Pluralismo e libertà religiosa. Dino Cofrancesco commenta Murray, di Teresa Bartolomei
Un classico è un testo che ha detto qualcosa di cui non possiamo più fare a meno, non un testo che ha ragione in tutto quello che dice. Per questo Il libro di Murray va riletto, e da esso c’è ancora molto da imparare ancora oggi, ad onta del fatto, evidente per ogni lettore minimamente avvertito, che esso non ha subito indenne il passare del tempo che la sua impostazione filosofica, ampiamente neotomista, sia datata, e che alcune delle idee e analisi in esso proposte siano discutibili, come giustamente sottolineato da Dino Cofrancesco https://bit.ly/3rygocl che però mi sembra mancare il bersaglio quando assimila in toto la riflessione di Murray a un uso ingenuo del diritto naturale.
Da un lato c’è il fatto che il gesuita statunitense mette esplicitamente in guardia contro un uso linearmente deduttivo e fissista del diritto naturale, enfatizzando la dimensione fallibilmente prudenziale e induttiva del ricorso a norme che possono "soltanto aspirare ad essere ‘uno scheletro di legge’, cui bisogna aggiungere carne e sangue presi dall'essenza del processo politico”.
Dall’altro c’è il fatto che il punto focale del discorso di Murray, essenziale per discernere e dare risposta a un problema pienamente attuale e radicalmente innovatore rispetto alla tradizione giusnaturalista di matrice neotomista, è che il principio di libertà religiosa non è un semplice diritto individuale, né un semplice principio etico, ma un ordinamento giuridico in cui il pluralismo sociale è accolto come un dato positivo, da garantire piuttosto che reprimere, nell’azione di integrazione unitaria dell’etica pubblica in legge coercitiva da parte dello Stato. Nella sua combinazione di un elemento espansivo (“free exercise”) e di uno limitativo (“no establishment”), l’ordinamento giuridico della libertà religiosa istituito nel quadro del costituzionalismo americano, spiega Murray, ‘proibisce’ la tutela politica, coercitiva, di un pacchetto di valori etici o religiosi particolare, da parte della legge, nel concedere la sua più ampia possibile implementazione pubblica nella sfera della società civile.

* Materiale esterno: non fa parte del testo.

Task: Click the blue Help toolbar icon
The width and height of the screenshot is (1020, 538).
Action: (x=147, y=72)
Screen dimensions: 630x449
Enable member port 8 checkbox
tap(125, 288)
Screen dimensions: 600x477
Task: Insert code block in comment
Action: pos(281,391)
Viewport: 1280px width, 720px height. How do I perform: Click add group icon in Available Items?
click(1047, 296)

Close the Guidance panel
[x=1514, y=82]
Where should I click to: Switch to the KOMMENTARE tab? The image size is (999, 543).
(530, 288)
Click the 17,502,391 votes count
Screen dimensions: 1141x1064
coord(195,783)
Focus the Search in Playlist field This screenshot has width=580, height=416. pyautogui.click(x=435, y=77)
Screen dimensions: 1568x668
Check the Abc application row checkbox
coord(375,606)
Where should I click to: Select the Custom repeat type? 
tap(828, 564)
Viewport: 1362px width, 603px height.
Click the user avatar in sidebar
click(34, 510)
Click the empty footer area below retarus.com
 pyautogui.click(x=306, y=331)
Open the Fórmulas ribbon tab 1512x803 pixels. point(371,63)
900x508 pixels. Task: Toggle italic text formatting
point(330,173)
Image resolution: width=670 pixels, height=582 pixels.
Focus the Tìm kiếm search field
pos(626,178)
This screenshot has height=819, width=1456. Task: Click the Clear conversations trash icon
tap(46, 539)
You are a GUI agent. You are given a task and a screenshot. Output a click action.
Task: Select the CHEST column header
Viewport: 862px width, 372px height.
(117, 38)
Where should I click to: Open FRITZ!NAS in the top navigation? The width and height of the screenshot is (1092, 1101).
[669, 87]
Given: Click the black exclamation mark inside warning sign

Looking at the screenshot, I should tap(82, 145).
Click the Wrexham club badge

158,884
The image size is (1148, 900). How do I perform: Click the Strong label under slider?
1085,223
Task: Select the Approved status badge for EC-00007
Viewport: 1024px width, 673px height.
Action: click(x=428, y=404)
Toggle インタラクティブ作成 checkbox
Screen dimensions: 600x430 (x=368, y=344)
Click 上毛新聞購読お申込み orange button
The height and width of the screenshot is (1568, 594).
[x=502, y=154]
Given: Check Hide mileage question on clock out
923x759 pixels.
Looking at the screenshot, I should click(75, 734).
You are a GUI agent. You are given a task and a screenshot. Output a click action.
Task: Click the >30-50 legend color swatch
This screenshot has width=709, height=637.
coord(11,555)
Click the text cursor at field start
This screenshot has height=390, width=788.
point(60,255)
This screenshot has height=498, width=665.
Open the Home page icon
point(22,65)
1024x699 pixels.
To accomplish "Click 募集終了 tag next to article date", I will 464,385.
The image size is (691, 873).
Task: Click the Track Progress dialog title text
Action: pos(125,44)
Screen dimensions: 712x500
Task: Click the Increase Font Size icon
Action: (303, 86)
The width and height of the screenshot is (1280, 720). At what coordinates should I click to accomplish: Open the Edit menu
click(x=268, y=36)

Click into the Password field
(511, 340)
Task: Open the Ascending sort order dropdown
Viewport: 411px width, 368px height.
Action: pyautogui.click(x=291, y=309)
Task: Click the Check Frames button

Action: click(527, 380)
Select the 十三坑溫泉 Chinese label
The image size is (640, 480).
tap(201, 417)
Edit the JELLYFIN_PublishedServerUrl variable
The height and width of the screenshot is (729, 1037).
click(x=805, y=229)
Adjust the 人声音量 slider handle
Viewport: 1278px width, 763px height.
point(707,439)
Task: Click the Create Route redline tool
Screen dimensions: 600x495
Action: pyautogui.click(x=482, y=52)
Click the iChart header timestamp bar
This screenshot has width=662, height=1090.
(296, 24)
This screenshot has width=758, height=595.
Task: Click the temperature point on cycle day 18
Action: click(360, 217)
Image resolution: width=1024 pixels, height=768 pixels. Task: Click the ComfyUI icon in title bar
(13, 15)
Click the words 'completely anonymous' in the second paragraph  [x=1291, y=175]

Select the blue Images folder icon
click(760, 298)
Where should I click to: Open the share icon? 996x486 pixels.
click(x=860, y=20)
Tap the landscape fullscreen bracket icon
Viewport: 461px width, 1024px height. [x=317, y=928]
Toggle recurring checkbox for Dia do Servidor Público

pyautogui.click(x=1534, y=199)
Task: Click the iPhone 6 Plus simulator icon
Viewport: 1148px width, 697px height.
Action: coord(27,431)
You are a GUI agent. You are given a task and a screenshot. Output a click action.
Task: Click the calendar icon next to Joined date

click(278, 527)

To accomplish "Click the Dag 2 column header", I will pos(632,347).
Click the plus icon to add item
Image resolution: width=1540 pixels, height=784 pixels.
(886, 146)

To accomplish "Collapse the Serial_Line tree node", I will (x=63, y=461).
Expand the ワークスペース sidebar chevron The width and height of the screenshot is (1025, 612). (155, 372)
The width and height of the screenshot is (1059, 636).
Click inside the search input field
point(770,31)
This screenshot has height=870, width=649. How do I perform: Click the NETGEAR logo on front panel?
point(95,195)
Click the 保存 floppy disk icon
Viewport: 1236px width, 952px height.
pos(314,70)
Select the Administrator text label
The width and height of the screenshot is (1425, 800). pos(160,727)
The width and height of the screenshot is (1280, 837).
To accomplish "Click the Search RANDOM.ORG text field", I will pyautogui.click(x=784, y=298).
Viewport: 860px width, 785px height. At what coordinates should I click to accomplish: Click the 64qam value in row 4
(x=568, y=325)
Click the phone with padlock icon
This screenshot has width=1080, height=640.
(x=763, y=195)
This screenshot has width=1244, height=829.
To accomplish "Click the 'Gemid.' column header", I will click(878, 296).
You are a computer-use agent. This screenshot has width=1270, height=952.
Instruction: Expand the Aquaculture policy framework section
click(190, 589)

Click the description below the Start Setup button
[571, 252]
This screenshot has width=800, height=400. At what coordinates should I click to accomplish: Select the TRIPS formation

Nel mutuare dalla teologia neotomista una nozione 'minimalista' del ruolo della legge rispetto all'etica e il principio antropologico della saldatura di verità e libertà (condizione personale di accesso alla verità nella convinzione di coscienza), Murray riesce ad innestare questi due elementi nel dispositivo giuridico di difesa del pluralismo proprio del costituzionalismo americano, svincolandosi dal monismo confessionalistico di cui il neotomismo era stato piattaforma nella dottrina sociale cattolica a partire da Leone XIII, in cui le aperture sociali facevano il paio con l'antiliberalismo politico intrinseco all'idea di "societas christiana" e Stato confessionale.
Traghettando l’ordinamento giuridico della libertà religiosa nel corpo dottrinale della Chiesa cattolica, attraverso la "Dignitatis Humanae", Murray aiuta il cattolicesimo ad abbracciare un principio positivo di pluralismo sociale e religioso che ha ricadute teologiche e storiche immense. Ma al di là dell'indubbio merito storico, la riflessione di Murray resta di piena attualità anche oggi, in cui il principio di libertà religiosa è oggetto di forti travisamenti manipolatori e spinte regressive, nell’interpretazione fondamentalista e polarizzatrice che ne hanno dato le "culture wars", in cui la libertà religiosa diviene diritto incondizionato di reclamare e imporre la tutela politica della propria visione del mondo, rinunciando allo sforzo di mediazione integrativa della diversità dovuto dalla politica in quanto garante della pace sociale, della libertà e dell’eguaglianza dei cittadini. Invece che risorsa civile, ricchezza della cultura deliberativa della sfera pubblica, il pluralismo diviene in questa regressione vettore di polarizzazione divisiva, di conflitto politico, producendo controspinte di omogeneizzazione forzata e riduzione degli spazi di libertà societale, strappate a suon di maggioranze elettorali contingenti raccolte intorno a soluzioni illiberali.
Implementare un consenso valoriale comune su cui costruire politiche condivise e funzionalmente rispettose delle libertà individuali, civili e sociali è la grande scommessa della democrazia del nostro tempo. Rileggere Murray aiuta a fare chiarezza. Di questi tempi non è poco.